Yes, it is an unfortunate design decision in the Microsoft implementation of the Kerberos protocol.

To interact with Active Directory and perform privileged actions, a service needs an Active Directory account that it can leverage for authenticated actions. This is colloquially referred to as a "service account", but it is not a special account type, it is just a regular Active Directory user or computer account designated for exclusive use by a service. Sometimes administrators will save time by registering a service under their own Domain Admin user account instead of creating a designated account for a service. This effectively makes their user account the service account. In other cases, extensive privileges may be required by a service (e.g. for network access control services, asset discovery services, vulnerability scanners, etc) and administrators find it easier to just create a Domain Admin (high privilege) account for that service than to do fine grained permissioning.
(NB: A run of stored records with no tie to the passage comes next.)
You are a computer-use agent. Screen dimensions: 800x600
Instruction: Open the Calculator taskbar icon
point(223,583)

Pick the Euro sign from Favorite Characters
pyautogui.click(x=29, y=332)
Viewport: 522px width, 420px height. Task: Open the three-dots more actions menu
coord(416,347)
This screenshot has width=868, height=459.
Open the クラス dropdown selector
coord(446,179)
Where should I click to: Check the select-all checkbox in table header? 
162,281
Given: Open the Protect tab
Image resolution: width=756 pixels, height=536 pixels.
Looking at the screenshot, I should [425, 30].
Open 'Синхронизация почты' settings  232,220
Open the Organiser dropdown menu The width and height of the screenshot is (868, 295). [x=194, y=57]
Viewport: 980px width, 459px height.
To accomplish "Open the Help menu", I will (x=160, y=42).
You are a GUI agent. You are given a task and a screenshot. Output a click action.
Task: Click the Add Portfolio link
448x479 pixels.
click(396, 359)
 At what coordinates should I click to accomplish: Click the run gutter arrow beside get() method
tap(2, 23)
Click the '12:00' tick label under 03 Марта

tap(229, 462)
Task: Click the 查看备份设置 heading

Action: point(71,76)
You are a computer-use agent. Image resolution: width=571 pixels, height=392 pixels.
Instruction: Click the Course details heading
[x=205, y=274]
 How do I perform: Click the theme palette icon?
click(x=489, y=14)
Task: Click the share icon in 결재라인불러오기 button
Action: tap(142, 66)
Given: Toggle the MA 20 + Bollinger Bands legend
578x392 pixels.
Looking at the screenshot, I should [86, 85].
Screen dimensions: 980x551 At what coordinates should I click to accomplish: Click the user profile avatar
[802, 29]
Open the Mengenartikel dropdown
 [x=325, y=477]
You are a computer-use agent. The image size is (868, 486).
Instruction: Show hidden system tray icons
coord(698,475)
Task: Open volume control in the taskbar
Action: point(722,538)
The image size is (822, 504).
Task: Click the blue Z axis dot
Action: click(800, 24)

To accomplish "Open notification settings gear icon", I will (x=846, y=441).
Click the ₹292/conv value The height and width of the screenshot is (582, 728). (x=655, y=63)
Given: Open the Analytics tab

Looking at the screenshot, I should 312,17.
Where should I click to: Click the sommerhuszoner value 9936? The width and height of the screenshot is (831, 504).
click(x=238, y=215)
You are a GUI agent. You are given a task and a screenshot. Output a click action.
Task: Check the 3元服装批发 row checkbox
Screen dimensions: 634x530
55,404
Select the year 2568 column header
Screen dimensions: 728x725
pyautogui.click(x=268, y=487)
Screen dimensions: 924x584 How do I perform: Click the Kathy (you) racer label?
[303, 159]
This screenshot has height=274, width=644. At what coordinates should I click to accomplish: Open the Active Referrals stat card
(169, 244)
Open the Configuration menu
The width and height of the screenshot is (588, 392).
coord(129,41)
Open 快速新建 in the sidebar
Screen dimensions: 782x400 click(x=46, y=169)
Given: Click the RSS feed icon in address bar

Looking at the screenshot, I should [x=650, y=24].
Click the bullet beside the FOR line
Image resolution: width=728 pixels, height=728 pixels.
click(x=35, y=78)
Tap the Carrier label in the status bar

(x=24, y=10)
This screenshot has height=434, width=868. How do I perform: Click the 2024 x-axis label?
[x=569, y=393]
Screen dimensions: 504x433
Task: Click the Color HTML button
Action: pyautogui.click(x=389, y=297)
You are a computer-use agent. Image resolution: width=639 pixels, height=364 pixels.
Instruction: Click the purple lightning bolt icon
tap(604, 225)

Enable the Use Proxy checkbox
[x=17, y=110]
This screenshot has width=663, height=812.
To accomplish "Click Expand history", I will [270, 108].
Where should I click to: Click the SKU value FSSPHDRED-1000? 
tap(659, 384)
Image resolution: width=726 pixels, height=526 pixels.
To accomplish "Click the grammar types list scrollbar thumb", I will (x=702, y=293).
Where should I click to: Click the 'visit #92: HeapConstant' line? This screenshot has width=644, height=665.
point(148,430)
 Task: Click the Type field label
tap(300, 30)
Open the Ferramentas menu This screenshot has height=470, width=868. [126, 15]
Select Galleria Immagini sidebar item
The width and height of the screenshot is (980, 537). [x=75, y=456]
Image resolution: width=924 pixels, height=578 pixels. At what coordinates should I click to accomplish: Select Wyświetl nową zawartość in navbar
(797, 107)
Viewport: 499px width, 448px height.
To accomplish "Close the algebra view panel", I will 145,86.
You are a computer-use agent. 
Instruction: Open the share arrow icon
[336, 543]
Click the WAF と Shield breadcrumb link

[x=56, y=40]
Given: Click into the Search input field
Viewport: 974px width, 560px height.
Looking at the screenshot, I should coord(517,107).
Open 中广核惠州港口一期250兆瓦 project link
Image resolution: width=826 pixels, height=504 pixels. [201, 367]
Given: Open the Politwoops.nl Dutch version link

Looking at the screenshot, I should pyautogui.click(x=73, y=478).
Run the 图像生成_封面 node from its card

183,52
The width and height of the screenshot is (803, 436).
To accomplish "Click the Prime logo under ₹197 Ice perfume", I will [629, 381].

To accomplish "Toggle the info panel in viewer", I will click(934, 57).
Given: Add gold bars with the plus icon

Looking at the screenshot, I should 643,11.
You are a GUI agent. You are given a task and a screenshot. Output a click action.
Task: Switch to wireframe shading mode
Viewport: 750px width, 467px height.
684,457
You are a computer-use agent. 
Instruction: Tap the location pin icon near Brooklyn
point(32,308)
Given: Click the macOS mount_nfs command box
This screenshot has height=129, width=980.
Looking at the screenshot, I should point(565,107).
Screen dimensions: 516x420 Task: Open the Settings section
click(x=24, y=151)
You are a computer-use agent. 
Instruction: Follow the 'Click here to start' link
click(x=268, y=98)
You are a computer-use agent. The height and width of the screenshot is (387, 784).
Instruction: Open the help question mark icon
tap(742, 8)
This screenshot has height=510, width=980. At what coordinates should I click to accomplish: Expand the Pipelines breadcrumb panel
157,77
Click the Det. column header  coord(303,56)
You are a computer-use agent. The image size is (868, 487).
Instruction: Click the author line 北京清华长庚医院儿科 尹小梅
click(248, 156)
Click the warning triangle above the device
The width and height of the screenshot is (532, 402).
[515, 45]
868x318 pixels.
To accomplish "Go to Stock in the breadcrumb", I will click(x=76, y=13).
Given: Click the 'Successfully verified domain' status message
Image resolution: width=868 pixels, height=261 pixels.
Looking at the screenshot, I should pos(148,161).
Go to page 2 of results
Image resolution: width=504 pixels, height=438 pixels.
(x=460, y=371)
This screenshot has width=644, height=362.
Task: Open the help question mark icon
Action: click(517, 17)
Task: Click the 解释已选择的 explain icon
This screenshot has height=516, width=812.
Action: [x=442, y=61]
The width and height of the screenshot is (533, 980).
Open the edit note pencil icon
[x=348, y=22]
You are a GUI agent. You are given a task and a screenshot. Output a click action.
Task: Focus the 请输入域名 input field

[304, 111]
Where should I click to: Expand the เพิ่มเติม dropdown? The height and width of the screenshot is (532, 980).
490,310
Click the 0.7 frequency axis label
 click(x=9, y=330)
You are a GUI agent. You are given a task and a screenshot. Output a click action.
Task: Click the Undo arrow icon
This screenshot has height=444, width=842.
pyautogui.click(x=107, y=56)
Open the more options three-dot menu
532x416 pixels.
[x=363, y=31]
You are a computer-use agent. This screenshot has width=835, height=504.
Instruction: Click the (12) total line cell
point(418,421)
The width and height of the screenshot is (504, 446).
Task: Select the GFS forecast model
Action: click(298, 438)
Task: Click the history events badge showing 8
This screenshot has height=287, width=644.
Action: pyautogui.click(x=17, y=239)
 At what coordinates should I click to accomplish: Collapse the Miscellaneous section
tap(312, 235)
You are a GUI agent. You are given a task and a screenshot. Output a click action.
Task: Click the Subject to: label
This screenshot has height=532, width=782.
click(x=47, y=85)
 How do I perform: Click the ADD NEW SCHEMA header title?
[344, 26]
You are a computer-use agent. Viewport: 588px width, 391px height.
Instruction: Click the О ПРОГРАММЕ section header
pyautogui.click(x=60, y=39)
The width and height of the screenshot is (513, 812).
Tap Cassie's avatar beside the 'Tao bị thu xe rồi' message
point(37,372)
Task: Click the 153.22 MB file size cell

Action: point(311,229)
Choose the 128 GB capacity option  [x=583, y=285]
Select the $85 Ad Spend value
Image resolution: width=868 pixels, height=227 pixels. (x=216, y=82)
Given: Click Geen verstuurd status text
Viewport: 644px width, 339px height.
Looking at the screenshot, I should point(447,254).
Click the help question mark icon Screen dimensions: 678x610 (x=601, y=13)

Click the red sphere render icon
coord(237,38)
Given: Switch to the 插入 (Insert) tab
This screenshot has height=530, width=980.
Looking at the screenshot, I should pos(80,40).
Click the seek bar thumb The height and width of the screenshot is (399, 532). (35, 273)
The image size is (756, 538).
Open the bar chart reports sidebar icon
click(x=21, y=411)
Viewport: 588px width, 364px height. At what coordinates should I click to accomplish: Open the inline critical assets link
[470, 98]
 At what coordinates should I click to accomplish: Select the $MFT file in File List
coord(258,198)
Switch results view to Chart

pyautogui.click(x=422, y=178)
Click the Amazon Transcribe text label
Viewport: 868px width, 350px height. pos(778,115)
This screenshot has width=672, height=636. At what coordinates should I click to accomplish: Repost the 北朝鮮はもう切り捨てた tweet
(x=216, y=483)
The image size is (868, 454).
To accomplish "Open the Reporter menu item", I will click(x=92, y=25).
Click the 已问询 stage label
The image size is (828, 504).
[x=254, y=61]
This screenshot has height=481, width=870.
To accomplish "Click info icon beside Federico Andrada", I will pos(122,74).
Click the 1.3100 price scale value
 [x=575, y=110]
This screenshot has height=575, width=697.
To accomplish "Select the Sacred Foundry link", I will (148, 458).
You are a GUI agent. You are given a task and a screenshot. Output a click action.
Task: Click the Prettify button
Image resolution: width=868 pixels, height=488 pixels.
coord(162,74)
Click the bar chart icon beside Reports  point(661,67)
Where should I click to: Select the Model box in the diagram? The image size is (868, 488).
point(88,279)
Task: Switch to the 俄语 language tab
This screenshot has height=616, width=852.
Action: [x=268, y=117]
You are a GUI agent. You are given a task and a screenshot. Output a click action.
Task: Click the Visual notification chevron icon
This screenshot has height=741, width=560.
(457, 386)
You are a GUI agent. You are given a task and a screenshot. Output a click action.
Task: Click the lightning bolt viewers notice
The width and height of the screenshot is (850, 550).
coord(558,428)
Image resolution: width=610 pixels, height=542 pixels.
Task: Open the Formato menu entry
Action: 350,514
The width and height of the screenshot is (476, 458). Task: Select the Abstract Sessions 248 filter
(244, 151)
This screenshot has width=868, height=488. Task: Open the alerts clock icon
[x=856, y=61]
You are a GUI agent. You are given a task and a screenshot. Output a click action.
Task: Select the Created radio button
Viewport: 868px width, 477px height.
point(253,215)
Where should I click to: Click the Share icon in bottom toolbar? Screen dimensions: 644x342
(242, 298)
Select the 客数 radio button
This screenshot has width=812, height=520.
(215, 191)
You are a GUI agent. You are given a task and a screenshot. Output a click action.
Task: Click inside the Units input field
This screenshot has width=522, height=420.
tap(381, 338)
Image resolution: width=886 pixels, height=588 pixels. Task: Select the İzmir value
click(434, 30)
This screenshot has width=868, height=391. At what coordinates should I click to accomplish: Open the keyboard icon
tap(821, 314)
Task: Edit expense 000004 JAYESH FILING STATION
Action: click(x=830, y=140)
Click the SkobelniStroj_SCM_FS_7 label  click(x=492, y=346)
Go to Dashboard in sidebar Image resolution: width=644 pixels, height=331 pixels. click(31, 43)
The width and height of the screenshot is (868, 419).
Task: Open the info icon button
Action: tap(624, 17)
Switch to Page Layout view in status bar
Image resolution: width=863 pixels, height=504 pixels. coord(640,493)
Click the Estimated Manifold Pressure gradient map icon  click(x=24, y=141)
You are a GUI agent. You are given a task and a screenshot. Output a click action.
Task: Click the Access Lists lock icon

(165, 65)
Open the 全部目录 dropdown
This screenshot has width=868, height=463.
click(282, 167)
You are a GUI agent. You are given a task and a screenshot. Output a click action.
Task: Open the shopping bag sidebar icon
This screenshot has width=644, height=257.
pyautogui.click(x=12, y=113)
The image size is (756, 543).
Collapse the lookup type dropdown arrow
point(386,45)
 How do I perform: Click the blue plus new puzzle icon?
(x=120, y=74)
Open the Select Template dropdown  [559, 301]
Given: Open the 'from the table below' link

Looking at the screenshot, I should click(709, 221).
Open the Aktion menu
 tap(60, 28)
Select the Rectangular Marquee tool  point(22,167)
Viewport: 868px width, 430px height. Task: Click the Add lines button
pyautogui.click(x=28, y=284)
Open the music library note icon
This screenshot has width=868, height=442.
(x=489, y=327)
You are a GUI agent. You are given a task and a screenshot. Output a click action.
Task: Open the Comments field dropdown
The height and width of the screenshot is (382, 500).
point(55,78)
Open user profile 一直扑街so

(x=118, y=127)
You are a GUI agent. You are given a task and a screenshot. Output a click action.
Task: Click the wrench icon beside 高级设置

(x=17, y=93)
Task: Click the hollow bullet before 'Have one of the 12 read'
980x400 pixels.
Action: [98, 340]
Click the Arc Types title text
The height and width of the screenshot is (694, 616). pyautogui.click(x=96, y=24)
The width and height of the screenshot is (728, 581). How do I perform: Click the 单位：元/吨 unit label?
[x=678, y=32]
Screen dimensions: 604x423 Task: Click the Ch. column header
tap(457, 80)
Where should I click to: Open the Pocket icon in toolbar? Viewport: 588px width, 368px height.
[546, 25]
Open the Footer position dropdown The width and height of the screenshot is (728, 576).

This creates a dangerous situation where if an attacker can kerberoast the account associated with the service, they can immediately take possession of a high privilege account that can be used anywhere within the Active Directory environment.

> Since it's cryptographic signing, wouldn't this require reversing the hash?

Yes, you would need to brute-force it.

> Does any valid inverse of the hash work, or only the actual password that happened to get hashed?

Theoretically yes, any valid inverse of the hash would work, but to my knowledge there aren't any hash collisions for the NT hash algorithm. Practically speaking, this means that only the user's password would yield the correct hash.